In fact, the attorneys general in Pennsylvania and Minnesota went a step further than Gilmore, naming the state police associations as co-defendants and alleging that only a tiny portion of the revenue went to the expressed cause: drug education programs.

"The bottom line is that for every dollar people give to fight drugs, only a few pennies eventually goes to the association's anti-drug program," Pennsylvania Attorney General Ernie Preate Jr. said in announcing his February 1994 suit.

The Pennsylvania litigation is still pending, but in Minnesota the court ordered Smoky Mountain to pay nearly $188,000 in fines for failing to register as a charitable solicitor.

Gilmore's suit charges that the Smoky Mountain sales pitch routinely included the use of fraudulent or deceptive practices, including:

Falsely stating or implying the callers were state troopers or employed by the state police association.

Telling customers goods would be delivered by a uniformed patrol officer or by a patrol car.

Falsely stating customers would be entitled to an income tax deduction for the amount of the purchase price.

Incorrectly informing contributors that 75 percent of the proceeds from each sale, or 75 percent beyond the "cost" of the goods, would go to the police association and that all amounts given to the troopers' organization would be used for drug-abuse prevention programs.

The complaint asks Richmond Circuit Judge Melvin R. Hughes Jr. to order Smoky Mountain to comply with state law and to accurately account for all the money it received from solicitations.

It further seeks damages of $5,000 for each violation of state law.
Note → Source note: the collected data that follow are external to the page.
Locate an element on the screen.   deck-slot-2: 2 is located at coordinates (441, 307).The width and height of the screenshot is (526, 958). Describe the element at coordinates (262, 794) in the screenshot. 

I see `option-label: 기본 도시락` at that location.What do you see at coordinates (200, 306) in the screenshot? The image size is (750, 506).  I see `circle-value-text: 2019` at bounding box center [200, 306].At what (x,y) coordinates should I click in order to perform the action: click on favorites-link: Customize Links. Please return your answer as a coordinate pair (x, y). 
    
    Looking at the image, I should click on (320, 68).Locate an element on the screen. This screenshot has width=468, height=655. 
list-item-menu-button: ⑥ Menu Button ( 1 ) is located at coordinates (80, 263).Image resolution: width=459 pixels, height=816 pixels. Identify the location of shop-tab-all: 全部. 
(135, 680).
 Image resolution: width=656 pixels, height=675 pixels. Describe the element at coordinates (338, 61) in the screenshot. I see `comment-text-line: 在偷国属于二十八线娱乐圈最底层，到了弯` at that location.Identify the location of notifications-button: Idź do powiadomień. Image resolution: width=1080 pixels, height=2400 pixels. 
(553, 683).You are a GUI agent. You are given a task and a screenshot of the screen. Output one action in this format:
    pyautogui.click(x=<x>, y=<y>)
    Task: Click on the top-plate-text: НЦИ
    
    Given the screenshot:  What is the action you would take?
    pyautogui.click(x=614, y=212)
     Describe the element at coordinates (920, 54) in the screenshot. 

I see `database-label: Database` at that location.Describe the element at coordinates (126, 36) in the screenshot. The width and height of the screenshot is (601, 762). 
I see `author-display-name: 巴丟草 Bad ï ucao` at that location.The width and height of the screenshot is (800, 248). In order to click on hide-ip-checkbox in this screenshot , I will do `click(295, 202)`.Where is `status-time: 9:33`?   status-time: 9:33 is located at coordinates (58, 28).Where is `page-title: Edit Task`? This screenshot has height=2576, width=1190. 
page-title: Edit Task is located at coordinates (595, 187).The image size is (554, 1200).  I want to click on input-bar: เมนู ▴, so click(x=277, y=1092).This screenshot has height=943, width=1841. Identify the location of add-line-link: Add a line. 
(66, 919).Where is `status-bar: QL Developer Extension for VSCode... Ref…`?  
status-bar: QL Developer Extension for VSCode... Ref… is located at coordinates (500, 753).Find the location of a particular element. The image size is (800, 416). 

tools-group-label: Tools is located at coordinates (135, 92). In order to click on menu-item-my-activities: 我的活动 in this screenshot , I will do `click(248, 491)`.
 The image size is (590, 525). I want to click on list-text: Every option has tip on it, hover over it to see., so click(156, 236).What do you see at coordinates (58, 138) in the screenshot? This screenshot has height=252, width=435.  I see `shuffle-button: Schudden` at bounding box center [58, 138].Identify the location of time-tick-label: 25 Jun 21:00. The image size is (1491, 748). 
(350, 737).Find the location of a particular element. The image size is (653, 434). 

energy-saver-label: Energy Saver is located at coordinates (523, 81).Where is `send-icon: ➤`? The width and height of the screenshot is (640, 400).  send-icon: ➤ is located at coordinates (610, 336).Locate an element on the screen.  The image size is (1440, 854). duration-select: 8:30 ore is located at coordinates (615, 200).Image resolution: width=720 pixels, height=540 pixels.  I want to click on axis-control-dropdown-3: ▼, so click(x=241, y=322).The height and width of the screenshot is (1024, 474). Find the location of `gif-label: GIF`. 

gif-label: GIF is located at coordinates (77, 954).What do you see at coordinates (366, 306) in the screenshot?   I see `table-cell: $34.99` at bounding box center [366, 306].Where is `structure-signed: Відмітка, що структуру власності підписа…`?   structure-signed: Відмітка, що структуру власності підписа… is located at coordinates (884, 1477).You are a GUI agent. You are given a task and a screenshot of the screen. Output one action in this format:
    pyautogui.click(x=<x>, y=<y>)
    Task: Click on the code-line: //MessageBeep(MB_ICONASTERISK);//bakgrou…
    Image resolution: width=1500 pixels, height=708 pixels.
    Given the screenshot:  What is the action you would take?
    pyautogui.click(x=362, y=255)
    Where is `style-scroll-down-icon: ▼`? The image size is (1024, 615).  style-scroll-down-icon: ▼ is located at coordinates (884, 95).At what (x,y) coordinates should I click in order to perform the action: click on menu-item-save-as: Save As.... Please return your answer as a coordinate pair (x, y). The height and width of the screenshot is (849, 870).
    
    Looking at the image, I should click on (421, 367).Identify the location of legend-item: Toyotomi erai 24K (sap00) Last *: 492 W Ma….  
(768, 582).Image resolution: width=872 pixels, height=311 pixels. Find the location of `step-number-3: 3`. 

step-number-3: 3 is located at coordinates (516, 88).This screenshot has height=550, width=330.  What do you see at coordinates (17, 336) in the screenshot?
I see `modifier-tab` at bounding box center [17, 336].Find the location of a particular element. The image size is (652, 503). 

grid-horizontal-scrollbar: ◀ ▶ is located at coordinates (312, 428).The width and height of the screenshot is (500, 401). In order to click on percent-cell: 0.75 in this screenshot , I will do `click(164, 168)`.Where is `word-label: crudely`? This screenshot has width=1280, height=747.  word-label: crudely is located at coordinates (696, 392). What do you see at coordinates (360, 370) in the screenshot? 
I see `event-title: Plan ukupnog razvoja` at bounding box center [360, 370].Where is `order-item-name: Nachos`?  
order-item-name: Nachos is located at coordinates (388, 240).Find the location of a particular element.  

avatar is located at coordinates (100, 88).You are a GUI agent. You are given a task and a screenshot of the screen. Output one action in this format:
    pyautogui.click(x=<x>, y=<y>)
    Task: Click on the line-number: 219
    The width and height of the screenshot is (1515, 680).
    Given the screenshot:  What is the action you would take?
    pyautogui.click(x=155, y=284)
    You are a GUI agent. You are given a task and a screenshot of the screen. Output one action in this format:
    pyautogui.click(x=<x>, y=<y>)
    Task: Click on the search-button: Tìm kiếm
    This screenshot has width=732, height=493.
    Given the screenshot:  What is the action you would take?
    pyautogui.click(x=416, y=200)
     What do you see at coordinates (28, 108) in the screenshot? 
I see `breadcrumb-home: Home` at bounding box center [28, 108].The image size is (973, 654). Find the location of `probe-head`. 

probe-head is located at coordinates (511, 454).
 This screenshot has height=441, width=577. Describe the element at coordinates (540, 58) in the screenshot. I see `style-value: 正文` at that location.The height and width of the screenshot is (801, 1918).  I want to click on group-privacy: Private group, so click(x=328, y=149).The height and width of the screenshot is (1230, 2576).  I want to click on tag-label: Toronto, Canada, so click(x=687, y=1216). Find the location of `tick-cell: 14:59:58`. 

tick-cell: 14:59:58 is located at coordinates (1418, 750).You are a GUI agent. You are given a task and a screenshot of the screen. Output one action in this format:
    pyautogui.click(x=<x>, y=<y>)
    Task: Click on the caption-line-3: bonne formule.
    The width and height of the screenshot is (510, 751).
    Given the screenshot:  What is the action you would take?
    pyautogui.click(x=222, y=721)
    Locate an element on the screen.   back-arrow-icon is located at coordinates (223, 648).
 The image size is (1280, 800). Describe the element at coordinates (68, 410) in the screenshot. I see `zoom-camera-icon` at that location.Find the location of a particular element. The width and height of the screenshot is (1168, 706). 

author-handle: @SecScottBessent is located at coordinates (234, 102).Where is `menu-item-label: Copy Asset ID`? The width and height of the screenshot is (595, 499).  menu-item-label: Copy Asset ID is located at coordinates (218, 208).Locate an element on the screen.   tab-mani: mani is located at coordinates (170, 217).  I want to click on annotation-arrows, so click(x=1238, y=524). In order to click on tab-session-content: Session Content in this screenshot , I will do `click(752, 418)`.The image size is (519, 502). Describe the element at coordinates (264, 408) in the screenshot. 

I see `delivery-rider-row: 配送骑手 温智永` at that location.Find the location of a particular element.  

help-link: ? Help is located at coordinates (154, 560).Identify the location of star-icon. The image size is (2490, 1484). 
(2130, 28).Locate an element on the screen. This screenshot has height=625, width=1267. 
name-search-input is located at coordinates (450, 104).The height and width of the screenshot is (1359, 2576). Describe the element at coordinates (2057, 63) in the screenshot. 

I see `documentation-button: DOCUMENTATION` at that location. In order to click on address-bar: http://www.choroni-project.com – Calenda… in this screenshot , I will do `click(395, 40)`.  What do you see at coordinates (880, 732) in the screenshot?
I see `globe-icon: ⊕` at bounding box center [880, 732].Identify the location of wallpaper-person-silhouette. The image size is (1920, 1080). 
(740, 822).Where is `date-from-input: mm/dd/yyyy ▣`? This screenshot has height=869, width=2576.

The money would be used to establish a trust fund to benefit charitable organizations that conduct drug-abuse prevention and awareness programs.

State police officials had no comment regarding the association's relationship with Smoky Mountain, Special Programs, or the litigation other than to say they weren't surprised by the name change. The association, Church said, will decide whether to continue its relationship with the telemarketers based on the outcome of the court case.

Smoky Mountain representatives refused to comment on the charges, but attorney Harless denied the allegations, adding the state failed to abide by the terms of an agreement reached in 1988. That pact required the state to provide notice to the telemarketers that it had received complaints and to allow the company time to address them.

"The state turned up its nose at the agreement," Harless said, adding the company had implemented measures to monitor its representatives and handle consumer complaints.

Gilmore, in a Richmond Circuit Court filing dated April 20, maintained the company was made aware of violations in a letter dated Jan. 10 and again at a meeting Jan. 26. The suit, according to the filing, is a result of Smoky Mountain's continued disregard of the complaints.

The telemarketers, Harless said, made every effort to address complaints brought to its attention, including hiring additional personnel to periodically monitor solicitors' calls.

\ Anita Shirley, a consultant with a North Carolina company that helps nonprofit corporations develop fund-raising programs, said name changes and other tactics in the face of litigation are common in the charitable contribution business.

"There's very little regulation in that whole sector and it's become very controversial," Shirley said. "Unfortunately, it's happening everywhere and it really gives fund-raisers a bad name. It really requires the consumer to be aware."

What regulation exists, Stephanz of the BBB said, is often time-consuming and hard to enforce.

"It's a very slow process," she said, "and a company can do a lot of soliciting before the [Department of Consumer Affairs] gets onto them."

The best defense against a disreputable telemarketer, she said, is a wary consumer.

"All they [the consumers] have to do is pick up the phone," Stephanz said. "We'll tell them whether or not the company meets Better Business Bureau standards or not."

Editorial assistant Kate Fleming contributed to this report.